Famiglia morta da mesi scoperta in una casa, sequestrati dalla polizia villetta e certificati medici. Solo ipotesi, la verità dalle autopsie sui resti

Mercoledì 8 Settembre 2021 di Benedetta Lombo
La polizia nella villetta della famiglia trovata morta

MACERATA - Madre, padre e figlio trovati senza vita in casa dopo mesi, sequestrata la villa, la polizia ha acquisito anche i certificati medici del figlio. Oggi le autopsie. Per cercare di capire quali siano state le cause della morte di Eros Canullo, ex imprenditore di 80 anni, della moglie Angela Maria Moretti, 77 anni, insegnante in pensione, e del figlio Alessandro, 54enne invalido dopo un drammatico incidente stradale avvenuto una trentina di anni fa, il sostituto procuratore Stefania Ciccioli ha disposto l’accertamento autoptico che verrà eseguito questa mattina dal medico legale Roberto Scendoni. Con lui ci sarà anche il tossicologo Rino Froldi ed è proprio il suo apporto agli accertamenti che potrà aiutare a fare luce su quanto accaduto alcuni mesi fa. 

 

I corpi dei Canullo sono stati trovati lunedì mattina in avanzato stato di decomposizione nella loro villa al civico 72 di Borgo Santa Croce. I soccorritori erano intervenuti dopo la segnalazione della sorella della 77enne che vive a Milano e che non riusciva più a mettersi in contatto con i parenti. All’arrivo dei soccorritori il cancello era chiuso con catena e lucchetto, i vigili del fuoco avevano rotto la catena e raggiunto la casa. Porte e finestre erano chiuse, i riscaldamenti erano rimasti accesi presumibilmente da prima dell’estate e quello che era rimasto dei tre corpi era stato rinvenuto in due stanze diverse: Eros nel bagno, madre e figlio nella camera da letto, lei sul letto lui a terra. Vigili del fuoco e polizia erano riusciti ad entrare solo con le bombole di ossigeno, gli agenti della Squadra Mobile e il loro dirigente Matteo Luconi intervenuti insieme ai colleghi della Scientifica di Macerata e Ancona avevano effettuato i rilievi e sequestrato i certificati medici del figlio trovati in casa. Sul posto lunedì era intervenuto anche il medico legale Scendoni poi i resti dei familiari erano stati portati in obitorio dalla Croce Verde in appositi contenitori. Terminate tutte le attività nel pomeriggio la casa era stata posta sotto sequestro.
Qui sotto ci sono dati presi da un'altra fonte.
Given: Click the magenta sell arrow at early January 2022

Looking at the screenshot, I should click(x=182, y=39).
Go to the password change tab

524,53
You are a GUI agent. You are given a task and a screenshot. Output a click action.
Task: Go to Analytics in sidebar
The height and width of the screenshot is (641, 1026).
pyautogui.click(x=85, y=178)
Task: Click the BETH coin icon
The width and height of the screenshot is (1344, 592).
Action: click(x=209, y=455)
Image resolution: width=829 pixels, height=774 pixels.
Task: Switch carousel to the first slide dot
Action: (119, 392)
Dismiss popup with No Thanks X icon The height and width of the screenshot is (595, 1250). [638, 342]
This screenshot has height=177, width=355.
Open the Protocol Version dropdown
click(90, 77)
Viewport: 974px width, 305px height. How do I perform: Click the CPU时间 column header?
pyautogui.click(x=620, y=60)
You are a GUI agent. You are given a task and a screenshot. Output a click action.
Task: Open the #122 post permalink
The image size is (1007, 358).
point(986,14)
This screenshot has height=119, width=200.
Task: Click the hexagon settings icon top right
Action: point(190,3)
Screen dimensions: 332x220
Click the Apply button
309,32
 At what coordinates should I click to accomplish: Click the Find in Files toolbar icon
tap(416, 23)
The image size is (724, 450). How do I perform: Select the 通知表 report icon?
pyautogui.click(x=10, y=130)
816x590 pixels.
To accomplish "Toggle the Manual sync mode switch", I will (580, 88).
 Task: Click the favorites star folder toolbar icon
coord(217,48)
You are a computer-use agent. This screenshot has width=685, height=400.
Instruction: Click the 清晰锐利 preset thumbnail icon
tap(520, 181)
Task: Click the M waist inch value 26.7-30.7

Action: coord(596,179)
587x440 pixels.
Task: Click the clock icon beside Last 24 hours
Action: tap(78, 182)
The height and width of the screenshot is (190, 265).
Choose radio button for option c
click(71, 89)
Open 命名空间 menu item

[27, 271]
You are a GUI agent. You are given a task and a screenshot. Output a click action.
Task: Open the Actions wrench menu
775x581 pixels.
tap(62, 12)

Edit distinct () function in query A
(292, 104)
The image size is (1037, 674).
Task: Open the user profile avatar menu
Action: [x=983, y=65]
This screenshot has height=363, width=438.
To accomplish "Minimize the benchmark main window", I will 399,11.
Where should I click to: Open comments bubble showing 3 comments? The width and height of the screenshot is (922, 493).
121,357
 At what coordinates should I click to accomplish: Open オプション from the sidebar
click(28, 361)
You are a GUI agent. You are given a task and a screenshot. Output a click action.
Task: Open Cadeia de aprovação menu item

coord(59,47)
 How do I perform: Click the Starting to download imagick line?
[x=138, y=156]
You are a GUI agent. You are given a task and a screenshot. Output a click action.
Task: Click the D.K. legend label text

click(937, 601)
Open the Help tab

Dopo 24 ore di quel frenetico via vai non era rimasto niente, solo i sigilli sul cancello, a terra i tre fiori dai petali svigoriti lasciati il giorno prima dalle pietose mani dei vicini, la famiglia Patassi, e accanto all’ingresso, attaccato con lo scotch, un foglio di avviso di interruzione dell’energia elettrica affisso ieri mattina che nessuno leggerà. La villa, dall’aspetto ormai decadente, è tornata in quel silenzio che l’ha avvolta per mesi e che a nessuno è apparso anomalo. Restano ora solo gli interrogativi, sul come è possibile che nessuno per mesi (probabilmente due, forse tre) si sia accorto del silenzio di quella famiglia e come siano padre, madre e figlio.

L’ipotesi che gli inquirenti ritengono più probabile è quella della morte naturale (forse l’anziano ha avuto un malore fatale e non ha potuto più assistere i familiari, non autosufficienti e morti di stenti), Escluso l’intervento di persone terze, diverse circostanze per gli investigatori porterebbero a quella ipotesi, non ultimo lo stato dei luoghi. Solitamente nei casi di omicidio-suicidio, il luogo teatro della tragedia si presenta diversamente da come è stata trovata l’abitazione. Fondamentale saranno allora le analisi del tossicologo Froldi che potranno evidenziare o escludere ulteriori ipotesi, dall’intossicazione alimentare all’abuso di farmaci, al monossido la cui presenza era già stata esclusa nell’immediatezza dai vigili del fuoco.